Prof. David Newby,
View the slides This multicentre randomised controlled trial of the early management of patients with acute cardiogenic pulmonary oedema (the 3CPO study) compared two intervention arms (continuous positive airways pressure [CPAP] and non-invasive intermittent positive pressure ventilation [NIPPV]) with standard oxygen therapy. 1069 patients (mean age 78 years; 43% male) were recruited into the trial and were randomised to standard oxygen therapy (n=367), CPAP (n=346; 10±4 cmH2O) or NIPPV (356; 14±5/7±2 cmH2O). At entry, patients were tachycardic (heart rate 113±22 /min), acidotic (pH 7.25±0.11), tachypneic (respiratory rate 32±7 /min) and hypoxic (oxygen saturation 90±8%). In comparison to standard oxygen therapy, non-invasive ventilation was associated with greater improvements in tachycardia (102±23 versus 96±22 /min, P<0.001), acidosis (pH 7.33±0.11 versus 7.36±0.11, P=0.002) and tachypnea (26±6 versus 25±6, P=0.023) at one hour.

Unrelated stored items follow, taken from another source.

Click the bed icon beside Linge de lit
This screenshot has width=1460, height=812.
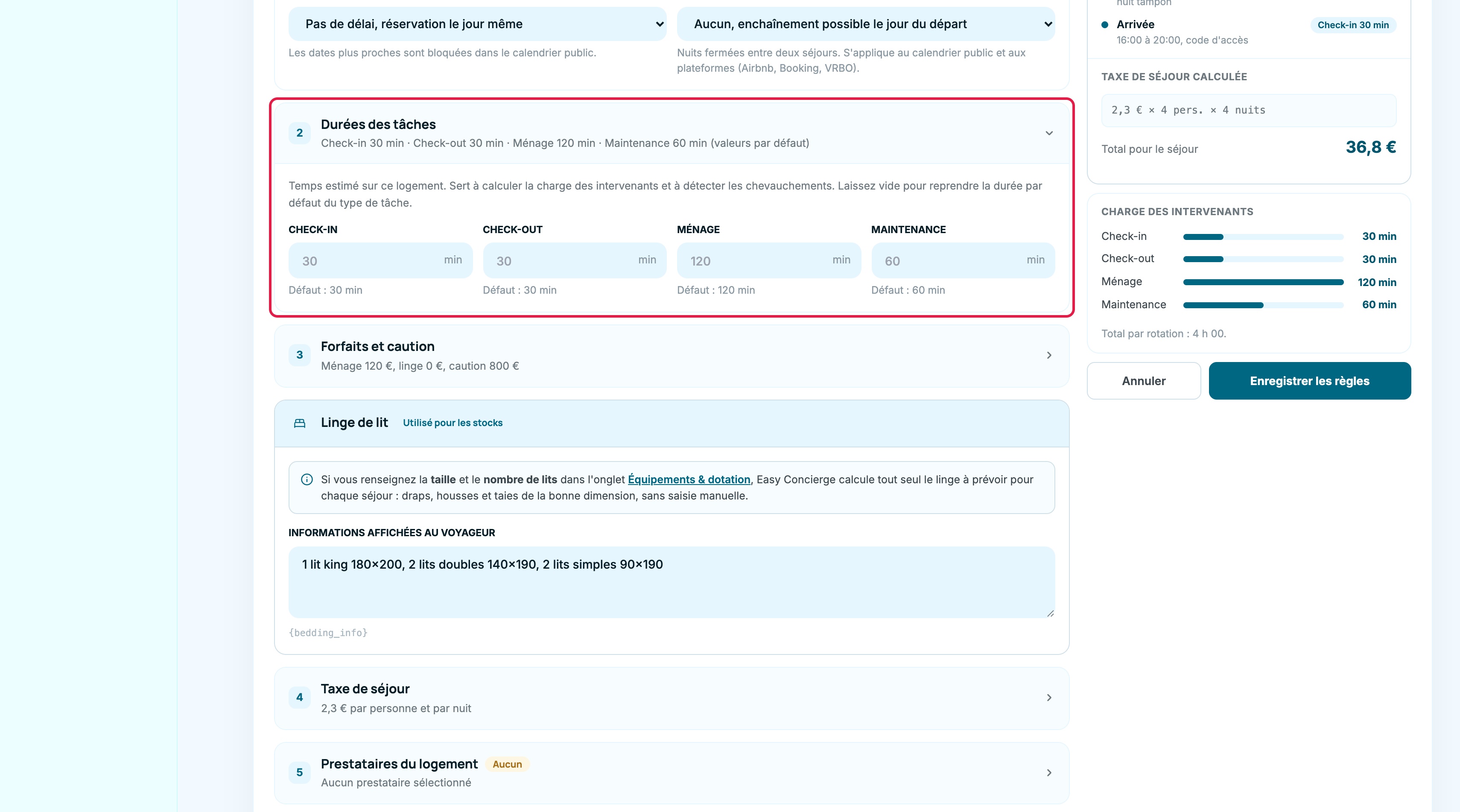[x=299, y=423]
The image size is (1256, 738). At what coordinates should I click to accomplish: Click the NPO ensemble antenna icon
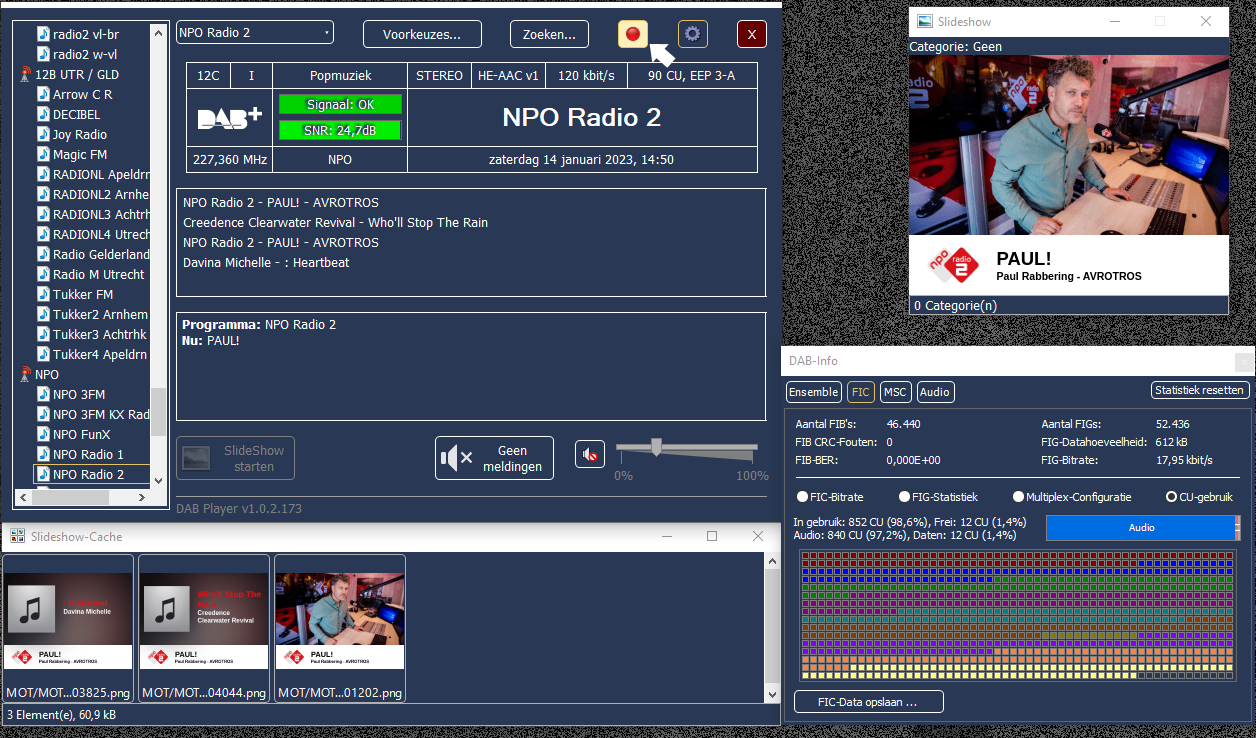25,375
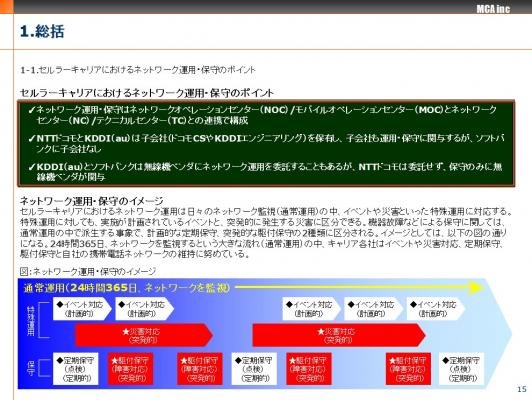The height and width of the screenshot is (400, 532).
Task: Select the leftmost red 災害対応 arrow shape
Action: click(x=144, y=335)
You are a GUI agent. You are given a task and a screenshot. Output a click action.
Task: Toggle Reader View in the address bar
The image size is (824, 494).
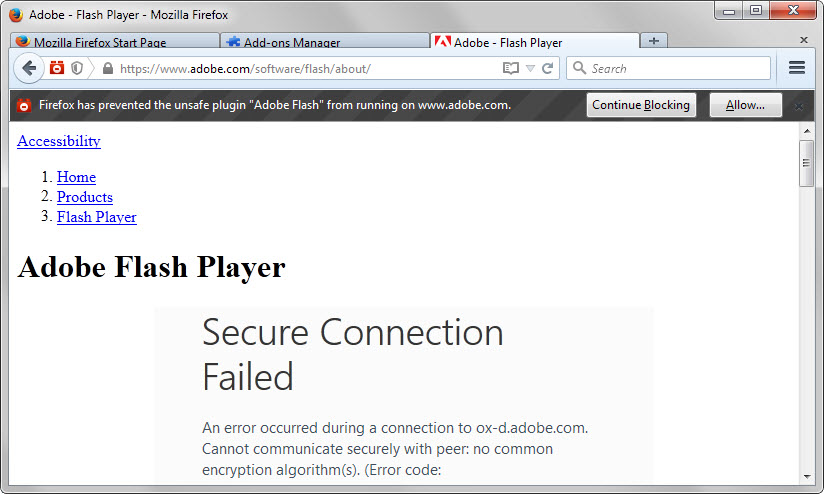pyautogui.click(x=511, y=69)
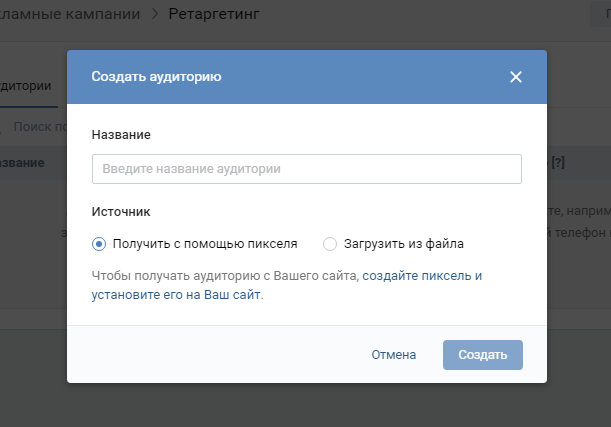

The 7-day and 30-day mortality was similar for standard oxygen therapy and non-invasive ventilation (9.8% versus 9.5% (p=0.869) and 16.6% versus 15.6% (p=0.685) respectively). The combined end-point of 7-day death or intubation rate was similar for both forms of non-invasive ventilation (11.7% versus 11.1%, CPAP versus NIPPV; P=0.806). There was a high rate of acute myocardial infarction (~50%) that was similar in all three groups.
In patients with acute cardiogenic pulmonary edema, non-invasive ventilation induces a more rapid improvement in respiratory distress and metabolic disturbance with both CPAP and NIPPV appearing to be equally efficacious. However, non-invasive ventilation has no major effect on short-term mortality.